Let $(V_\mathbb R,\langle,\rangle)$ be an inner product space. I’m trying to see for $x,y\in V$ when does $\|x+y\|=\|x\|+\|y\|?$
Let $\|x+y\|=\|x\|+\|y\|$
Squaring both sides, $\langle x+y,x+y\rangle=\langle x,x\rangle+\langle y,y\rangle+2\|x\|.\|y\|\\\ge\langle x,x\rangle+\langle y,y\rangle+2\langle x,y\rangle\\=\langle x,x\rangle+\langle x,y\rangle+\langle x,y\rangle+\langle y,y\rangle\\=\langle x,x+y\rangle+\langle x+y,y\rangle…(*)\\\implies\langle x+y,x+y\rangle-\langle x,x+y\rangle\ge\langle x+y,y\rangle\\\implies0\ge\langle x,0\rangle+\langle y,y\rangle\text{ due to linearity}\\\implies y=0$
Again from $(*),\langle x+y,x+y\rangle-\langle x+y,y\rangle\ge\langle x,x+y\rangle\\\implies 0\ge\langle x,x\rangle+\langle0,y\rangle\\\implies x=0$
Where did I go wrong?
The third line in your formulas can be written (if you use that $\langle x,y\rangle=\langle y,x\rangle$) as $\langle x+y,x+y\rangle$. So you have equality in the inequality in your second line. This implies
$$
\langle x,y\rangle=\|x\|\,\|y\|,
$$
i.e. equality in Cauchy-Schwarz. So $x$ and $y$ are colinear.
Regarding your mistake, the two sides of the inequality in your first “implies” are equal. So your second “implies” is wrong.

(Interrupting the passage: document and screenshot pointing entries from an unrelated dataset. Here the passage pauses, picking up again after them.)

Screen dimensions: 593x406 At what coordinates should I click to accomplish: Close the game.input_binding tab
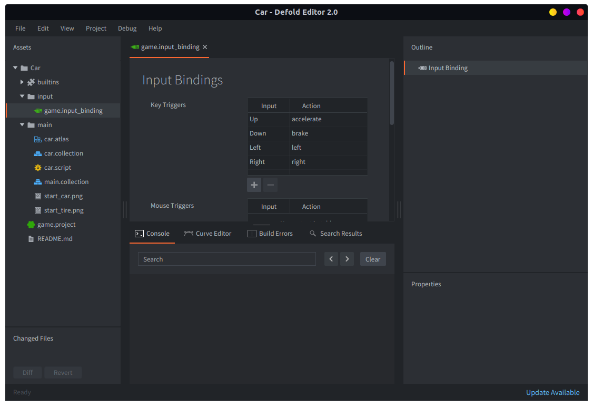[x=205, y=47]
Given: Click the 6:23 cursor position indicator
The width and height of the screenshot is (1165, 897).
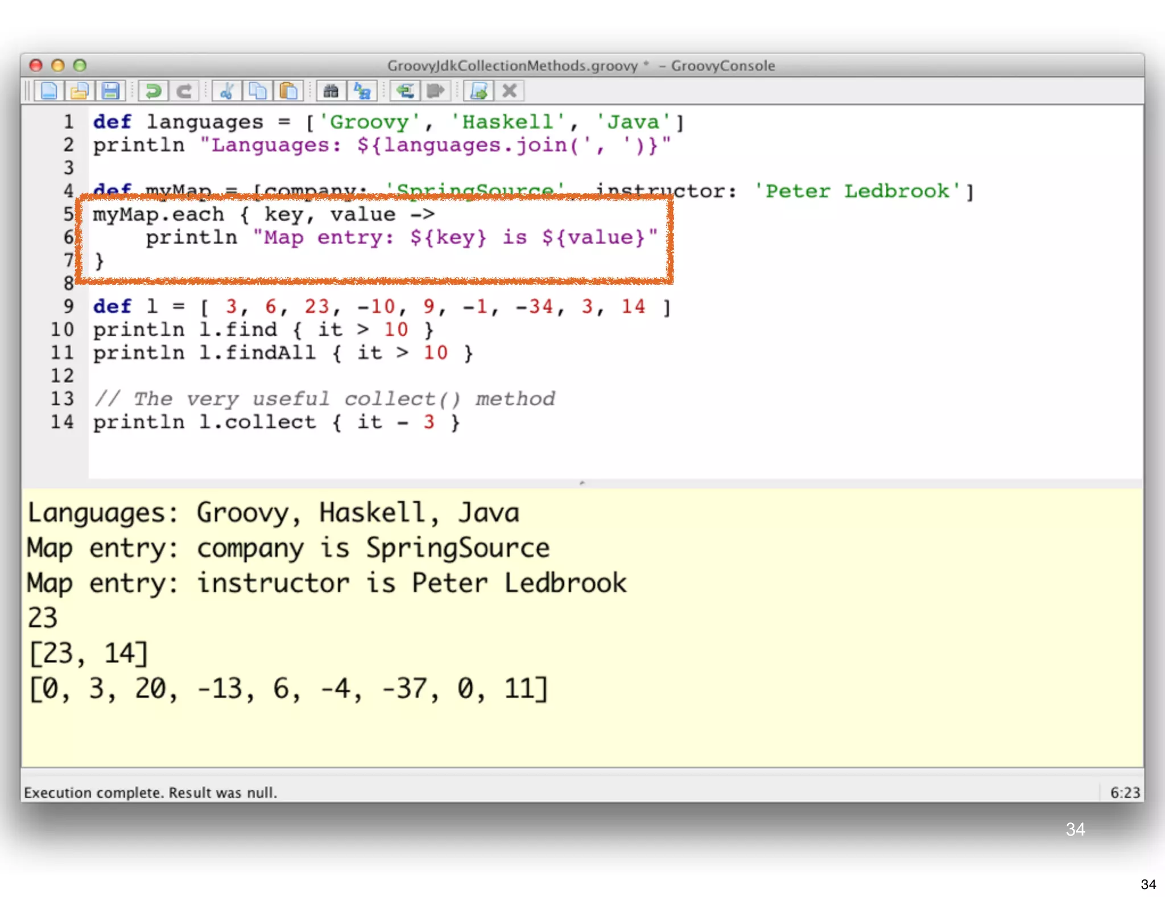Looking at the screenshot, I should coord(1125,792).
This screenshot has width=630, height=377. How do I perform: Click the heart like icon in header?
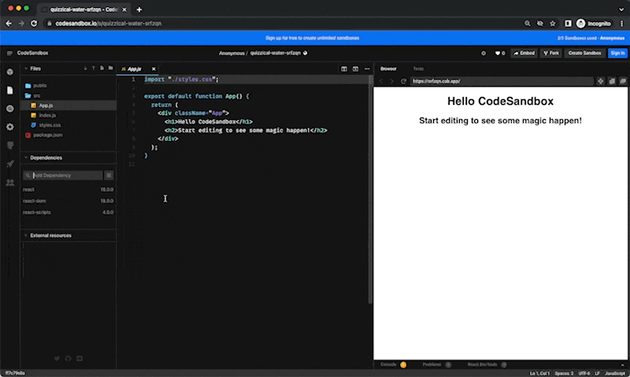497,53
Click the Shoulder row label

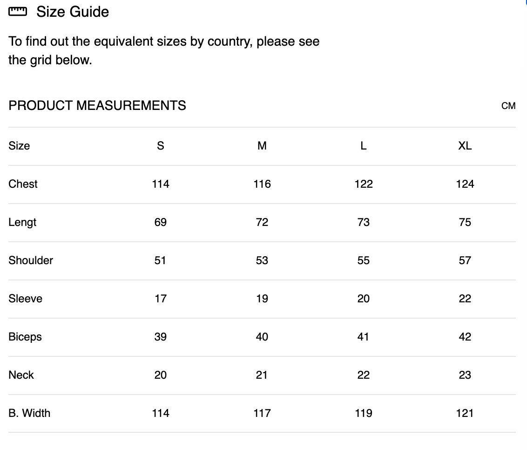point(31,260)
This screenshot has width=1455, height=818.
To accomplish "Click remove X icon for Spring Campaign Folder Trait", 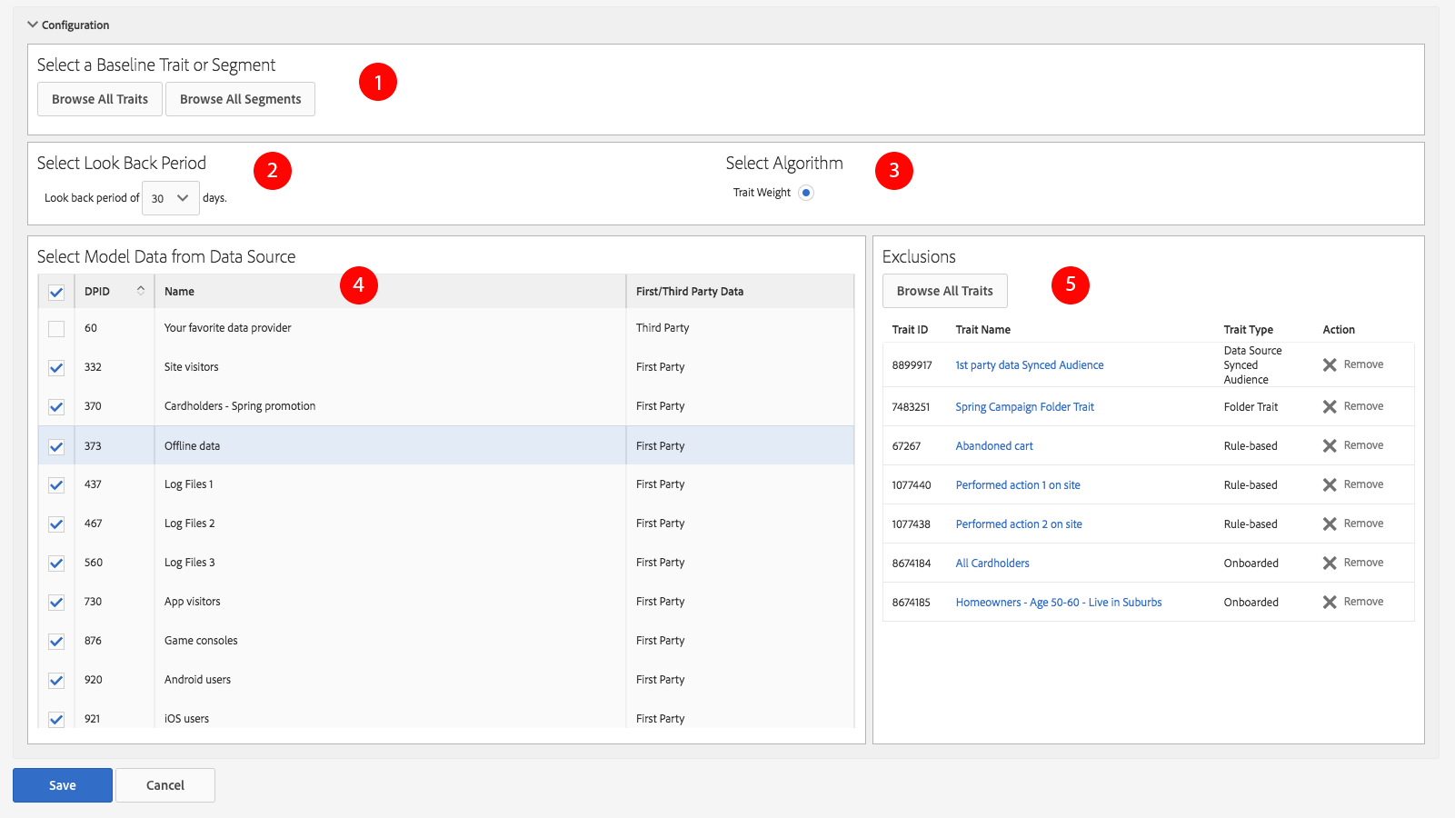I will coord(1329,406).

Suppose $||x+y|| = ||x|| + ||y||$. Then we have
$$\begin{align*}
\langle x + y, x + y \rangle &= \langle x, x + y \rangle + \langle y, x + y \rangle\\
&= \langle x, x \rangle + 2\langle x, y \rangle + \langle y, y \rangle\\
||x+y||^2&= ||x||^2 + 2\langle x, y \rangle + ||y||^2\\
\end{align*}$$
But from the assumption we have $||x+y||^2 = (||x|| + ||y||)^2 = ||x||^2 + 2||x||\,||y|| + ||y||^2\\$. By the Cauchy–Schwarz inequality, this means x and y are linearly dependent, and specifically $x=cy$ for $c\ge 0$ (notice the absolute value around the inner product in the Cauchy-Schwarz inequality).

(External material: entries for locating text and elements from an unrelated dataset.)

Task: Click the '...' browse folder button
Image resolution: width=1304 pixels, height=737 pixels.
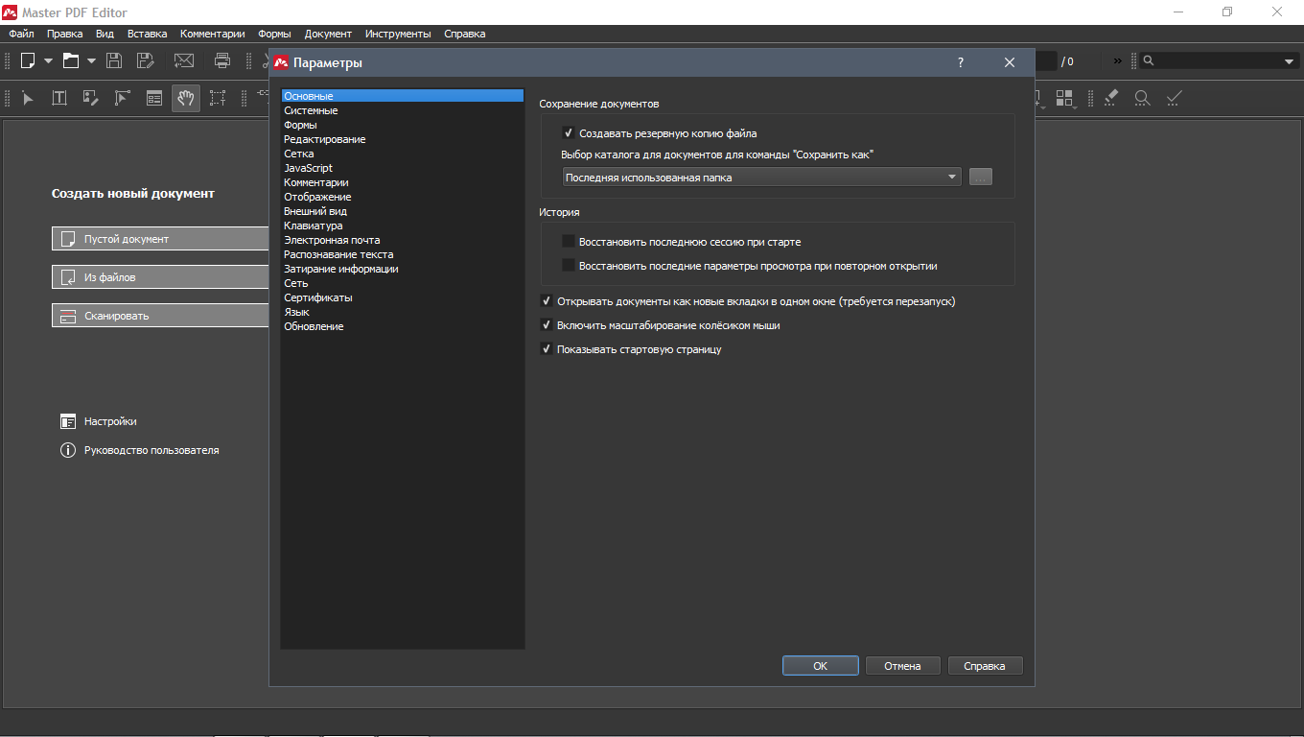Action: coord(980,177)
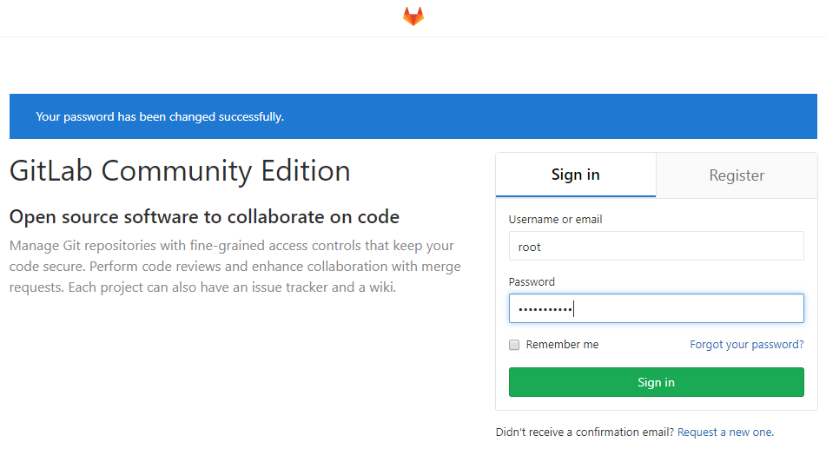826x449 pixels.
Task: Click the green Sign in button
Action: click(x=657, y=382)
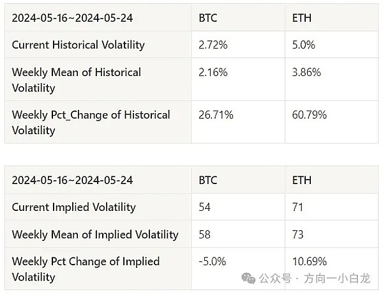Click the ETH column header in the Historical Volatility table
This screenshot has width=383, height=294.
301,18
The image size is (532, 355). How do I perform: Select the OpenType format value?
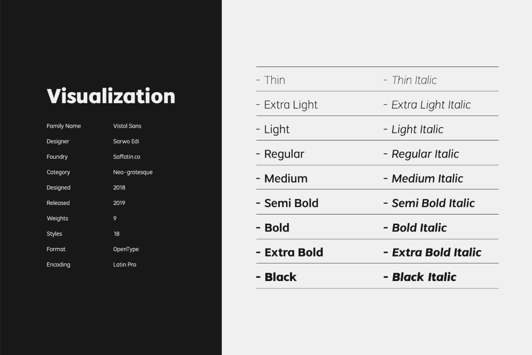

I just realized I never addressed your question. The first implication is incorrect, since $\langle x+y,x+y\rangle-\langle x,x+y\rangle=\langle y,x+y\rangle$. In a real inner product space, your “inequality” is an equality, and in a complex vector space it is not safe to assume inequality.